[Records from a collection]
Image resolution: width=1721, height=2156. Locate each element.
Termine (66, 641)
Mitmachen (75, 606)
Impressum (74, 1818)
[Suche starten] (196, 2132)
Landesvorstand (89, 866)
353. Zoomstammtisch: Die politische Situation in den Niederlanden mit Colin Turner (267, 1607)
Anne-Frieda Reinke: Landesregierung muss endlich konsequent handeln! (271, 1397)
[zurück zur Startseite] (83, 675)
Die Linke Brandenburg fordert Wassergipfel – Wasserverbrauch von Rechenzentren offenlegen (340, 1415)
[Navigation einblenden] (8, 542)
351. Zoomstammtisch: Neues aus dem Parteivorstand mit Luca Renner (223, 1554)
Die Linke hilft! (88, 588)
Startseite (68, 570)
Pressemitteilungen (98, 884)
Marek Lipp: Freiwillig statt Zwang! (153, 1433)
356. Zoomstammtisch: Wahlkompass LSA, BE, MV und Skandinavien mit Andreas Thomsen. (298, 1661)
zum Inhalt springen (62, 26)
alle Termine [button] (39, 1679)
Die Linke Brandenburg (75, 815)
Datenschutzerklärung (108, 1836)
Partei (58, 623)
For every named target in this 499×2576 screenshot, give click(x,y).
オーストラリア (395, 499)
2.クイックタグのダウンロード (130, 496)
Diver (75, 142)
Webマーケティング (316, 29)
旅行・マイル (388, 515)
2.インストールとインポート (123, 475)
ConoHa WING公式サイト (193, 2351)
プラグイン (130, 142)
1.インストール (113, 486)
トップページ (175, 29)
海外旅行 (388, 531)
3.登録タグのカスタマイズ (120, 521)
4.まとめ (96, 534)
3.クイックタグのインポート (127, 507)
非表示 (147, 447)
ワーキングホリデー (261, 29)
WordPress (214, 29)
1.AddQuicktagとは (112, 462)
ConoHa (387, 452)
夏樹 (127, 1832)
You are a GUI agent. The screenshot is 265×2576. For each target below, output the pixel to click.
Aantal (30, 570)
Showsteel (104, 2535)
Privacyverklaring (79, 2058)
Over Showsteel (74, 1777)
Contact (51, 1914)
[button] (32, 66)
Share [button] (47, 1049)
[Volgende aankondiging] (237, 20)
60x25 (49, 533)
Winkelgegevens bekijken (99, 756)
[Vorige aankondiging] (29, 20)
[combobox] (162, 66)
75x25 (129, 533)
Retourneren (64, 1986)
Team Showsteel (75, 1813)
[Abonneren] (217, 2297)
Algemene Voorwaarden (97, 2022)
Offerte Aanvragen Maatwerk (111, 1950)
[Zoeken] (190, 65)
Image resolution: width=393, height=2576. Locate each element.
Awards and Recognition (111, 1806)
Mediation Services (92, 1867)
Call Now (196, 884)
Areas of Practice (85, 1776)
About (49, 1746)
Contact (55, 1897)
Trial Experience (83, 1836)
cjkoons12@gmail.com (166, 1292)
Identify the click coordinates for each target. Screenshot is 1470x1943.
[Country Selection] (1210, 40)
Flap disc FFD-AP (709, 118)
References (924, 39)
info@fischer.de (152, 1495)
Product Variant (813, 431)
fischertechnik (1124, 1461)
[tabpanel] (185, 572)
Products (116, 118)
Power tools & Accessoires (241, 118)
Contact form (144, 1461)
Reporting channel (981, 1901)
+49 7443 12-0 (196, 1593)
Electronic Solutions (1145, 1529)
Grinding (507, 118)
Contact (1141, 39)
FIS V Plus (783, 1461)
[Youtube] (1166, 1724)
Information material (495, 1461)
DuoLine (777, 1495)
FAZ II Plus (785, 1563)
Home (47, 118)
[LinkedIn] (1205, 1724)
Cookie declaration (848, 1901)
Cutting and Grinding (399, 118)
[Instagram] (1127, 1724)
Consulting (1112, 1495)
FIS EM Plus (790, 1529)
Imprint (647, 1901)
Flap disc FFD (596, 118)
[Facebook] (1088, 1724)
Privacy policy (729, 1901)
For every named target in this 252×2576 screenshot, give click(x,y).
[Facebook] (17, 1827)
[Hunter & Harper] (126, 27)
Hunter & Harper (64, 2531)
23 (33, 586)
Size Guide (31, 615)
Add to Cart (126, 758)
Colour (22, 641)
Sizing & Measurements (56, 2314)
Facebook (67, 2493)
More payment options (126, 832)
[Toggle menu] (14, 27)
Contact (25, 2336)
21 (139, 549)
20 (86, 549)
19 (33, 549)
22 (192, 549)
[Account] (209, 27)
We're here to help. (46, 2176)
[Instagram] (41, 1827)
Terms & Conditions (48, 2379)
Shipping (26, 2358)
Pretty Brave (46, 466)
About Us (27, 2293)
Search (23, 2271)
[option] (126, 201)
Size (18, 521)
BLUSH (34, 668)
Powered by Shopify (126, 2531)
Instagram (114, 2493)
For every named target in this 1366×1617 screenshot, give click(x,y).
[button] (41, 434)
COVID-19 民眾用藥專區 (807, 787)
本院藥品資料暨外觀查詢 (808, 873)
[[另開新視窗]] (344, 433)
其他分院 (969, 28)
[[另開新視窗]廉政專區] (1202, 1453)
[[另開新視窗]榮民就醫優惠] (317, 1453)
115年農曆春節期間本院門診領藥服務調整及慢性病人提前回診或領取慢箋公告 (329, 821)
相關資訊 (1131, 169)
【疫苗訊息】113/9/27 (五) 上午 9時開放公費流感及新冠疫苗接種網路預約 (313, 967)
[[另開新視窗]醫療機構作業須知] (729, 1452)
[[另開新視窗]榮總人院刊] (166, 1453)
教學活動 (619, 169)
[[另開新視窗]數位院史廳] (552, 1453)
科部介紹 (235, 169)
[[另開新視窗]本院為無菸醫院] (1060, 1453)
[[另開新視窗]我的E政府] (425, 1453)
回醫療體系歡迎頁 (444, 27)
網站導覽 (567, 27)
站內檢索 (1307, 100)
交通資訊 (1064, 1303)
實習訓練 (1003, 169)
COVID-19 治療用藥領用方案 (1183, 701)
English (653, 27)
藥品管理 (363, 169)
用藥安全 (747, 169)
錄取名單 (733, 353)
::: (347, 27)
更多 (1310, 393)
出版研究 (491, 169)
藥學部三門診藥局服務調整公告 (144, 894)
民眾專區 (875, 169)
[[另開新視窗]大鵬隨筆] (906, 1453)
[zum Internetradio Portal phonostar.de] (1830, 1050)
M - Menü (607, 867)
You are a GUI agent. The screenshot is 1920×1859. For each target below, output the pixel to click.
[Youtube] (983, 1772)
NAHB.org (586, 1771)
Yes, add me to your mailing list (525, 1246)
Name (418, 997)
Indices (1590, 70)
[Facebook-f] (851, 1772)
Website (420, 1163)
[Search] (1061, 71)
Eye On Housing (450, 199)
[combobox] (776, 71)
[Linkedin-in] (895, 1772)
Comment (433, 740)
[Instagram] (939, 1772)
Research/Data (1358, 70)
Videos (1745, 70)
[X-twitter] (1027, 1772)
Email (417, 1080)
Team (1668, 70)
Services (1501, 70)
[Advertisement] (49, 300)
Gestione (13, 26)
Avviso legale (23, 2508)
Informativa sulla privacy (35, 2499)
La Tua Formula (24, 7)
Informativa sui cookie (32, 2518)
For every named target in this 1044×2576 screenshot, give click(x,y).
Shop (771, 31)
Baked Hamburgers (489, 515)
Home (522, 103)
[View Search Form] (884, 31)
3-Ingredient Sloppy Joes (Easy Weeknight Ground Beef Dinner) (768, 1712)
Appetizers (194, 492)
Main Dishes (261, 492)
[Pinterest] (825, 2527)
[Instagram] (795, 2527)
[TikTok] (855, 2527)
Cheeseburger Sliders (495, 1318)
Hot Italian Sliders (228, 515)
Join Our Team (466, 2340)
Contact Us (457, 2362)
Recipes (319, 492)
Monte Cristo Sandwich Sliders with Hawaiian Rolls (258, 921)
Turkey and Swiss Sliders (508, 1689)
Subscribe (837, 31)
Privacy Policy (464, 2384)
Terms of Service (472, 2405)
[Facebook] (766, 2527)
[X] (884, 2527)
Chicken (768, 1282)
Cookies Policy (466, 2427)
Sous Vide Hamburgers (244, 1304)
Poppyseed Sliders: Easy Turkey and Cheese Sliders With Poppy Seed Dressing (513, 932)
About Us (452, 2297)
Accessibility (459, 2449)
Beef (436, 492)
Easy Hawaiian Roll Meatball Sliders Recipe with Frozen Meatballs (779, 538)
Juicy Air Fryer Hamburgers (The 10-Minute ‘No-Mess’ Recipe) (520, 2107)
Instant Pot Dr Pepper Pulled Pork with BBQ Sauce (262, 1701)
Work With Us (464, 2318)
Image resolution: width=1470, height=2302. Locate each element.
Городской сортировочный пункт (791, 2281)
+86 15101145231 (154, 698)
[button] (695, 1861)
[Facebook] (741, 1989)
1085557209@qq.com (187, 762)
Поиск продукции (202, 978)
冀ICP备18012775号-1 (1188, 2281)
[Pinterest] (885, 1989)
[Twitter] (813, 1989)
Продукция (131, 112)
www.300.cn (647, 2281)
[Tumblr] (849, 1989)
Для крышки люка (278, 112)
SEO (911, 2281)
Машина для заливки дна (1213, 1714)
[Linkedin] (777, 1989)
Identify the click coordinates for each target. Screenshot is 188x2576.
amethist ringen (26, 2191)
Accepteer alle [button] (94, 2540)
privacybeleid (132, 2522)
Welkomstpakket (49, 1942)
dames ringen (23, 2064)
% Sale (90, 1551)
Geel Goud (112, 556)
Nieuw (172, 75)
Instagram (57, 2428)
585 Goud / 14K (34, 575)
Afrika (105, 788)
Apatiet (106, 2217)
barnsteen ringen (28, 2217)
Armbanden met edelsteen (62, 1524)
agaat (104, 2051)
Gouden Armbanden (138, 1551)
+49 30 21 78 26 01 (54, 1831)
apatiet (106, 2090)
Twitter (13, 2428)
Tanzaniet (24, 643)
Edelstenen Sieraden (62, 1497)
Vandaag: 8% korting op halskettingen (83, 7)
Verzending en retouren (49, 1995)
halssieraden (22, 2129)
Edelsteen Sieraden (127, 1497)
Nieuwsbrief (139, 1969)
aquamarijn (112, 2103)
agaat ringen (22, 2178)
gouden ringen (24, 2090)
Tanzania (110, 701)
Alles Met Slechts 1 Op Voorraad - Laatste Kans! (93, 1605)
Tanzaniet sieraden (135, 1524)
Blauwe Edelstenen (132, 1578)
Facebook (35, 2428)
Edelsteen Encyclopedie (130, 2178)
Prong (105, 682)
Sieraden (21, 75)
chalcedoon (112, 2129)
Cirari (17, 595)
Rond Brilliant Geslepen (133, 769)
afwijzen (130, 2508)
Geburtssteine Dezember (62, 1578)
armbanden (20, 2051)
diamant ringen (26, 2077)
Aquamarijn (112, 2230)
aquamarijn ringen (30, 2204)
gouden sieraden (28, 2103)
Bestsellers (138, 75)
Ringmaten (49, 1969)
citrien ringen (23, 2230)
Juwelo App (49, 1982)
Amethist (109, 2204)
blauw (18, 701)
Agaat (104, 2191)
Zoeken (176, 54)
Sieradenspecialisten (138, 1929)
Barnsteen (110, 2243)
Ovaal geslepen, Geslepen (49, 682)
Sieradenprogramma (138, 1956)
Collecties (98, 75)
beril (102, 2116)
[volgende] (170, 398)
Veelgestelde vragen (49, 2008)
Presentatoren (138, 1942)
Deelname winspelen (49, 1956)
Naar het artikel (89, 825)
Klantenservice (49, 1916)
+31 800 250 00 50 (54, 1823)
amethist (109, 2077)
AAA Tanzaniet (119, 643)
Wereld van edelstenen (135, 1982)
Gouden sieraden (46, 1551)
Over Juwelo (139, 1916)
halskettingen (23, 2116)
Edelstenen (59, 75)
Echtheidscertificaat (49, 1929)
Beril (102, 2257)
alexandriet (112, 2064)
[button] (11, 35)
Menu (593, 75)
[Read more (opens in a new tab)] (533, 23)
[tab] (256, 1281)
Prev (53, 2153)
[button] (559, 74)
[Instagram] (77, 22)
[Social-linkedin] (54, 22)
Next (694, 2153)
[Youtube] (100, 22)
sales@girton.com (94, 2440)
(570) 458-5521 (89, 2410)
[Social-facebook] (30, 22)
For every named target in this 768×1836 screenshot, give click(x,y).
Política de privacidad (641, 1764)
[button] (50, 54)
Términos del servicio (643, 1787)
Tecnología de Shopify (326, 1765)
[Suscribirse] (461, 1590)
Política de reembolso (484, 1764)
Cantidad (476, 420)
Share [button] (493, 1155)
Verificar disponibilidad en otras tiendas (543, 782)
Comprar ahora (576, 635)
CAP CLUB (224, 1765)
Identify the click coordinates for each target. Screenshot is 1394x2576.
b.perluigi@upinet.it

#### Activity:
Begin at the first line of the records above and quote every line verbatim through the one that contains "プラグイン (130, 142)".

#### Exercise output:
Image resolution: width=1721, height=2156. Locate each element.
Termine (66, 641)
Mitmachen (75, 606)
Impressum (74, 1818)
[Suche starten] (196, 2132)
Landesvorstand (89, 866)
353. Zoomstammtisch: Die politische Situation in den Niederlanden mit Colin Turner (267, 1607)
Anne-Frieda Reinke: Landesregierung muss endlich konsequent handeln! (271, 1397)
[zurück zur Startseite] (83, 675)
Die Linke Brandenburg fordert Wassergipfel – Wasserverbrauch von Rechenzentren offenlegen (340, 1415)
[Navigation einblenden] (8, 542)
351. Zoomstammtisch: Neues aus dem Parteivorstand mit Luca Renner (223, 1554)
Die Linke hilft! (88, 588)
Startseite (68, 570)
Pressemitteilungen (98, 884)
Marek Lipp: Freiwillig statt Zwang! (153, 1433)
356. Zoomstammtisch: Wahlkompass LSA, BE, MV und Skandinavien mit Andreas Thomsen. (298, 1661)
zum Inhalt springen (62, 26)
alle Termine [button] (39, 1679)
Die Linke Brandenburg (75, 815)
Datenschutzerklärung (108, 1836)
Partei (58, 623)
For every named target in this 499×2576 screenshot, give click(x,y).
オーストラリア (395, 499)
2.クイックタグのダウンロード (130, 496)
Diver (75, 142)
Webマーケティング (316, 29)
旅行・マイル (388, 515)
2.インストールとインポート (123, 475)
ConoHa WING公式サイト (193, 2351)
プラグイン (130, 142)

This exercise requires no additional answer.